Master and Media Server:

NB 7.5.0.4

RHEL 6.3

Data Domain DD880 (VTL)

STK L700e w/ IBM LTO3 drives

When we do a backup or restore to VTL or physical tape, both procedures work fine.  When we try to do a duplication, the dupe hangs or may take 3-4 days to dupe what was a 30 minute backup.  This occurs with dupes from  VTL->VTL, VTL->Physical Tape, Physical ->Physical.  Also doesn't matter whether we use Vault, SLP, or dupe from the catalog image manually, the same thing happens.

Any Ideas?  We have been working with a Symantec Tech for several months on this, thought I would finally put the question out here.

 

Thanks in advance for any replies

Operating Systems:

Comments 17 CommentsJump to latest comment

dukbtr's picture

hmmm, I guess no body has run into this before.

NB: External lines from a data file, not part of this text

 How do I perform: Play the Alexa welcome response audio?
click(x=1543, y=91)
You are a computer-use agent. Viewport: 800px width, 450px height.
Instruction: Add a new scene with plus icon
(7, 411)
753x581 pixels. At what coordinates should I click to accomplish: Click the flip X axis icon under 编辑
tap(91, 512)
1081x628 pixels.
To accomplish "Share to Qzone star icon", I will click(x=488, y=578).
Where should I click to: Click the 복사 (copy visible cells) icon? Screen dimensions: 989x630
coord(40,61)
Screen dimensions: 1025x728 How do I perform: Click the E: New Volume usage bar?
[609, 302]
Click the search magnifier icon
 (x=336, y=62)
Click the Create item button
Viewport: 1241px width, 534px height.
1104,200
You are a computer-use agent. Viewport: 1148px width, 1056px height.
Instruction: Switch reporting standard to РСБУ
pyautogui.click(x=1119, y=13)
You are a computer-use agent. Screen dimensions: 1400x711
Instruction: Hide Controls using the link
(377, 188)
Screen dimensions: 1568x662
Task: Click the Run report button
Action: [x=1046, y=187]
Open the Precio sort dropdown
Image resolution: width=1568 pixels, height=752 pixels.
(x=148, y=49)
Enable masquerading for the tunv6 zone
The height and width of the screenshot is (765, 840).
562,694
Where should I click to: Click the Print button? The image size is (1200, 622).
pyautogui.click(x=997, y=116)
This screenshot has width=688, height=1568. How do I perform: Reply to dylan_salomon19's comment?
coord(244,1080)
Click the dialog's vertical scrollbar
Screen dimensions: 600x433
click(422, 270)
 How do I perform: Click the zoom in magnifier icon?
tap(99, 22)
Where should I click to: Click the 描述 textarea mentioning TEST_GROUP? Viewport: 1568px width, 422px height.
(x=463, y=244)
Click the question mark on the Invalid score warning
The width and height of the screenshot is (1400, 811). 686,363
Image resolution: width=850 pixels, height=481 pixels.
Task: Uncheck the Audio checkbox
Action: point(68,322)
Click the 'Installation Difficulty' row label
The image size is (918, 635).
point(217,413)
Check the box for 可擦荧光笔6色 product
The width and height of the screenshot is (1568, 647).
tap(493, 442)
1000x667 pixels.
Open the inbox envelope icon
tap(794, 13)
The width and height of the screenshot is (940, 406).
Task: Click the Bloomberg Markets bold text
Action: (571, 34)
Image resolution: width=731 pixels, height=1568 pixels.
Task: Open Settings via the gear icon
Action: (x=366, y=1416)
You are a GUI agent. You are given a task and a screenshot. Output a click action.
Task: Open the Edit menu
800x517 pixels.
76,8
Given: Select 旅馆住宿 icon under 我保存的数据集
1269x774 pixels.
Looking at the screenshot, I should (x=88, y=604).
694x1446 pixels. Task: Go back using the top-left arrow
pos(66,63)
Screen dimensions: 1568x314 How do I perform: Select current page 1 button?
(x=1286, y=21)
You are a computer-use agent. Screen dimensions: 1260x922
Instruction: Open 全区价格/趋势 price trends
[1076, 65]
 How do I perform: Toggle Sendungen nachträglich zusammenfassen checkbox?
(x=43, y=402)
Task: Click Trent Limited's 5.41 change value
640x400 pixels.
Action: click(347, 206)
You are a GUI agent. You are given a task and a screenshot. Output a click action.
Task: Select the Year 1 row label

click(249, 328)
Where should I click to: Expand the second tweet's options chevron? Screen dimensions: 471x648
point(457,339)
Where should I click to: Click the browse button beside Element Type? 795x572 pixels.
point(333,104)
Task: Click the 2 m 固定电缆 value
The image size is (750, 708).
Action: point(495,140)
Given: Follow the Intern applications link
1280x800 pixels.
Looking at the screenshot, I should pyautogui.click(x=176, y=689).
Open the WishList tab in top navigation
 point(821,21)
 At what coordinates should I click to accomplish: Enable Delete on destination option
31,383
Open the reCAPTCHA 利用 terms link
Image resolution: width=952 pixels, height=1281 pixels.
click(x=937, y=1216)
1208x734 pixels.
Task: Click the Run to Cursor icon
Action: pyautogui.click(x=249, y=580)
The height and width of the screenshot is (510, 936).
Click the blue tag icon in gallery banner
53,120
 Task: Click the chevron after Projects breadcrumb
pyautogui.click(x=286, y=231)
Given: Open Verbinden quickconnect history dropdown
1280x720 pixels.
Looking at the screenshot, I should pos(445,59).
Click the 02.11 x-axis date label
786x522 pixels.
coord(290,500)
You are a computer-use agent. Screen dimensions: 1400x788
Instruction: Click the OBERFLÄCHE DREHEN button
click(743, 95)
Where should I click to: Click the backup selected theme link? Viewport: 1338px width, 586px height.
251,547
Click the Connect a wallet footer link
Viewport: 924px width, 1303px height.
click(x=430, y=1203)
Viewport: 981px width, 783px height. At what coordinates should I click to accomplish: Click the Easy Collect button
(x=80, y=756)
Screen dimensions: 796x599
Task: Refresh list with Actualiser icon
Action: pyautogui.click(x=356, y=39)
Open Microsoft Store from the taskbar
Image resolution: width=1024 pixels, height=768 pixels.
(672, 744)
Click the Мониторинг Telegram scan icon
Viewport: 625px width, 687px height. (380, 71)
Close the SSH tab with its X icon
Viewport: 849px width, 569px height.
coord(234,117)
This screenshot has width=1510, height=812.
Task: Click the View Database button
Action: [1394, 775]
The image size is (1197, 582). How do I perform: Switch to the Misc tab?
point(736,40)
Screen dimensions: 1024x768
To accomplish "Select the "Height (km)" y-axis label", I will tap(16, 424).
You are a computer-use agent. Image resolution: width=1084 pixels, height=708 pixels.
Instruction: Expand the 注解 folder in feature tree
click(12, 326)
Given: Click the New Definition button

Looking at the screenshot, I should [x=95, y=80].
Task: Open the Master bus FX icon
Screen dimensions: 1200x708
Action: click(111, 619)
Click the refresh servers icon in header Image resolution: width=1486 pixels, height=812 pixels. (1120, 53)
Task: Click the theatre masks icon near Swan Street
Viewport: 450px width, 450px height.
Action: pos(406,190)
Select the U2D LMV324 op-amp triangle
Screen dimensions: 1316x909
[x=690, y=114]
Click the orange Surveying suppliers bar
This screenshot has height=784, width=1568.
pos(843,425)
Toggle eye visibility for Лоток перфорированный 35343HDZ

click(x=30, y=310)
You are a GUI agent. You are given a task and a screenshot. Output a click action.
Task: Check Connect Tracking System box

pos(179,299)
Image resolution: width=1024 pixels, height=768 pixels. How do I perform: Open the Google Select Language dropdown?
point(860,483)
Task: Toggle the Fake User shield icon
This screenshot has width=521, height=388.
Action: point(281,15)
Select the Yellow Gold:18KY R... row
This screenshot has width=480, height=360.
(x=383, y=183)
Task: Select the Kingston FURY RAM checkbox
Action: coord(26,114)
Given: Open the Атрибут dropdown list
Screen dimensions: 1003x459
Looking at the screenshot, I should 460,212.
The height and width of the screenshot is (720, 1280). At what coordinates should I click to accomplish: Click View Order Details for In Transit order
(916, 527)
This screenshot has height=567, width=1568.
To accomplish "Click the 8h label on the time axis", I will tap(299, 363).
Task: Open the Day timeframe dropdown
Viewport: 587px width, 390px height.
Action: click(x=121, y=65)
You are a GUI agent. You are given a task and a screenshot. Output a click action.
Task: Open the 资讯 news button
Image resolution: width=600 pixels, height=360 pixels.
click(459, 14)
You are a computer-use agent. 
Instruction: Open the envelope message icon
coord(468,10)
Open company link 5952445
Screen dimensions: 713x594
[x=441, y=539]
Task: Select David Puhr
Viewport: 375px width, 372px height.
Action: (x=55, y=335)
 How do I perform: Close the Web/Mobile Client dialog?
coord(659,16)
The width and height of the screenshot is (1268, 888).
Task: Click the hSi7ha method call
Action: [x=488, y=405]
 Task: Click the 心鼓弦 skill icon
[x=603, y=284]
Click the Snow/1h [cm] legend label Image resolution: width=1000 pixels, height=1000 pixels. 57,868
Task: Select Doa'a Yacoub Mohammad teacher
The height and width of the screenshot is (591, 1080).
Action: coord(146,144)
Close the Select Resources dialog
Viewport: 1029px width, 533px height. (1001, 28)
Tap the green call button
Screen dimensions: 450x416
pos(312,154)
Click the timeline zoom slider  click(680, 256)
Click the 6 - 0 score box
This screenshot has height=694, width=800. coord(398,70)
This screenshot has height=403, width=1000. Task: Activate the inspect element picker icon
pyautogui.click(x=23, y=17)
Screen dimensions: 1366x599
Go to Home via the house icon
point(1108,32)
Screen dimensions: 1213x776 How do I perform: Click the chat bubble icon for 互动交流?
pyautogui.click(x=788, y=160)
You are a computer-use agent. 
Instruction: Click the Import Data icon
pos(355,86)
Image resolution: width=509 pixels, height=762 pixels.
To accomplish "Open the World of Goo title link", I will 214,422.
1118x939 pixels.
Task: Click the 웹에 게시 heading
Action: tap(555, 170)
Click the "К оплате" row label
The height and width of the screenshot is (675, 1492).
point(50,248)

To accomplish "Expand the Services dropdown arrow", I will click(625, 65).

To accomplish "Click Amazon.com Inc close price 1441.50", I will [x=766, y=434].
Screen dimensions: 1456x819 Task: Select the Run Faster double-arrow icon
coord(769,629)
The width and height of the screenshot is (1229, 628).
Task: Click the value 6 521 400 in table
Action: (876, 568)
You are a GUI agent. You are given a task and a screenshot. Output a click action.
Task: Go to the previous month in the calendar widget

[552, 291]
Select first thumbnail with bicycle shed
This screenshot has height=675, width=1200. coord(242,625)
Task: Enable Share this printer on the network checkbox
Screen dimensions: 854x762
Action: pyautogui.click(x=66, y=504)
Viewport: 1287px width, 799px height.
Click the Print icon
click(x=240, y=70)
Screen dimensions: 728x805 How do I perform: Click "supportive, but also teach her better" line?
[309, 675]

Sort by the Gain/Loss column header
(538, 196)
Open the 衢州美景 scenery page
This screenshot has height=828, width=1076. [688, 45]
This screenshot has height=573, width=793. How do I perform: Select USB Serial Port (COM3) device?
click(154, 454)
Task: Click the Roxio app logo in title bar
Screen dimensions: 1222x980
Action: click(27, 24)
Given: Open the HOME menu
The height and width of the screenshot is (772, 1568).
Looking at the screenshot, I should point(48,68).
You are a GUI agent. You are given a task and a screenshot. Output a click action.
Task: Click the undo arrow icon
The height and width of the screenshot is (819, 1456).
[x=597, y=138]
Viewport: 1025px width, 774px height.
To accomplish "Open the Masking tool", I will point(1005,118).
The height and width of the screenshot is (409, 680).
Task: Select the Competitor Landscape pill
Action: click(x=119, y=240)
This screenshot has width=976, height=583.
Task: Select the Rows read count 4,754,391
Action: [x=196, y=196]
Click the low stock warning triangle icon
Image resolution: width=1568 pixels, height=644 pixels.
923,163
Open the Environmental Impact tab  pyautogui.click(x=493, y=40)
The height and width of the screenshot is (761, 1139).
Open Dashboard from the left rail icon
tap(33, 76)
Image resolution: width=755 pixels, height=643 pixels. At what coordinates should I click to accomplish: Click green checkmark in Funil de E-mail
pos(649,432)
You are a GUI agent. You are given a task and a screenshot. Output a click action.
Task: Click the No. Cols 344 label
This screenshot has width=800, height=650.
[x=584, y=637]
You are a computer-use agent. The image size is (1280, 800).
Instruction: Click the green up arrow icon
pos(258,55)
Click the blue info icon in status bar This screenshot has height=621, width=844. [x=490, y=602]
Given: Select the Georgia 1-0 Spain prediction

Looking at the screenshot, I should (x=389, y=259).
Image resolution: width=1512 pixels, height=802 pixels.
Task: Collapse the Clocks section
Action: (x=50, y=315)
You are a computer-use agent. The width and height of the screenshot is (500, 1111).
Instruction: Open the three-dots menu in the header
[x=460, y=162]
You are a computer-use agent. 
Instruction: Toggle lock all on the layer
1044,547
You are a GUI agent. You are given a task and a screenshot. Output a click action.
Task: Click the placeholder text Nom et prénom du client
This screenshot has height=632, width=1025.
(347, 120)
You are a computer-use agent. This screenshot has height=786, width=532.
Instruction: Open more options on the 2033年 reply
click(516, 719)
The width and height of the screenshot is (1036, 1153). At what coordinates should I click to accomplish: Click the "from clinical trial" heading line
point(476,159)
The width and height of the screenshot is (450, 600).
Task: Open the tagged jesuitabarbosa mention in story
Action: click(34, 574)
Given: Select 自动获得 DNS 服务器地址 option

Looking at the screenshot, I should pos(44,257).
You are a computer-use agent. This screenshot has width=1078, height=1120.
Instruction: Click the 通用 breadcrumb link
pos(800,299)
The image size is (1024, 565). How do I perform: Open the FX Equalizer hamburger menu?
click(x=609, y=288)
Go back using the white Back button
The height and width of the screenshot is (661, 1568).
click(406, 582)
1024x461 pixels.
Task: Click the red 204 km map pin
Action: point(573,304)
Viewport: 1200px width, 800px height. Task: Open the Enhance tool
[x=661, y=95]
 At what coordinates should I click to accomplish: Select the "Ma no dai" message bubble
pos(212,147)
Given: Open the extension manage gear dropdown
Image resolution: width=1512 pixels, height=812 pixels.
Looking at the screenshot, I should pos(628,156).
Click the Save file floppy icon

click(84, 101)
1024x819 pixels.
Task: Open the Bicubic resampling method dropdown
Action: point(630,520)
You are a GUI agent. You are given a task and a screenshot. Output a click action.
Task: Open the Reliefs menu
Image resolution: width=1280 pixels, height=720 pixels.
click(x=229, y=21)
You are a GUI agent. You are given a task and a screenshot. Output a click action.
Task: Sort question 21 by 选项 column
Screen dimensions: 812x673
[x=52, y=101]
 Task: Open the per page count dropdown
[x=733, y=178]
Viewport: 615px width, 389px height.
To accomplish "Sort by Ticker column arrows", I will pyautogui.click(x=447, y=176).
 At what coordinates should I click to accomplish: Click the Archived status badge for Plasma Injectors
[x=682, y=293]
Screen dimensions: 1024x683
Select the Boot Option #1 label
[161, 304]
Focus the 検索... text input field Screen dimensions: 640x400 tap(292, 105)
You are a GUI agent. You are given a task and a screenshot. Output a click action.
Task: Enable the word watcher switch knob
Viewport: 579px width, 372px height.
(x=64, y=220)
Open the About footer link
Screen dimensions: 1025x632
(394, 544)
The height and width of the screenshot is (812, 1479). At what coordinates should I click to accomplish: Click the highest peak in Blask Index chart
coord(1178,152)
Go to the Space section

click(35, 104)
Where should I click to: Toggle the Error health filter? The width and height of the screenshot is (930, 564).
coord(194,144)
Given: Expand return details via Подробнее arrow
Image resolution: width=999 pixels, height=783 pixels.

I got a bad feeling about this !

Marianne's picture

Nope...

I have worked with many customers over the years using different make/model VTLs on different OS's.

Never seen duplication issues.

I guess Symantec Support engineers have been requesting loads of level 5 logs?

Supporting Storage Foundation and VCS on Unix and Windows as well as NetBackup on Unix and Windows
Handy NBU Links

dukbtr's picture

Yes, a ton of high level logs have been sent smiley

I got a bad feeling about this !

mph999's picture

Firstly, thank you for the clear explanation of the issue.  I wish EVERYBODY (yes guys, that's a big hint) would provide sufficient details in their opening post so we at least have an idea of whats going on.

I think the best thing I can do, is ask you for the case number.  I will see what I can then do to get the case escalated to BL.  If it is already with BL then it must be a difficult one.

Few questions :

1.  When did the problem star, any known changes at this time

2.  Has it ever worked

3.  Where abouts in the process does it hang

4.  Is the system busy when the duplication(s) are running

5. Is it duplicatng over the lan, or is it handled by just one media server

 

Martin

 

Regards,  Martin
 
Setting Logs in NetBackup:
http://www.symantec.com/docs/TECH75805
 
dukbtr's picture

 

I sent an email with the case number.

 

1.  When did the problem start, any known changes at this time

The problem started about a week after we added the 2 drives from the STK L700e library.  The physical drives are used for offsite duplication purposes only.  Over this past weekend though, I ran a few more tests like multiple copy and the issue showed up there also.  The backup that normally takes about an hour to run was at almost 9 hours doing nothing.  Once I killed it and changed it back to only going to the VTL, it was fine.

 

2.  Has it ever worked

Yes, it is random.  we might have 2-3 duplications run perfect, then the next one or more stalls.  It is hit or miss when we see it, though I would say that it is more miss lately.

 

3.  Where abouts in the process does it hang

Varies,  It may stall on the mount or the tape gets mounted, does nothing then writes like 600mb every hour or so.  

 

4.  Is the system busy when the duplication(s) are running

No, NetBackup is the only thing on the Media Server and no other jobs are running 

 

5. Is it duplicatng over the lan, or is it handled by just one media server

One media server, it is connected to both the DD880 VTL and the STK L700.  2 four port fiber cards.  2 fiber channels to the VTL and 2 to the Physical Tape drives, all connected into a switch for the TAN.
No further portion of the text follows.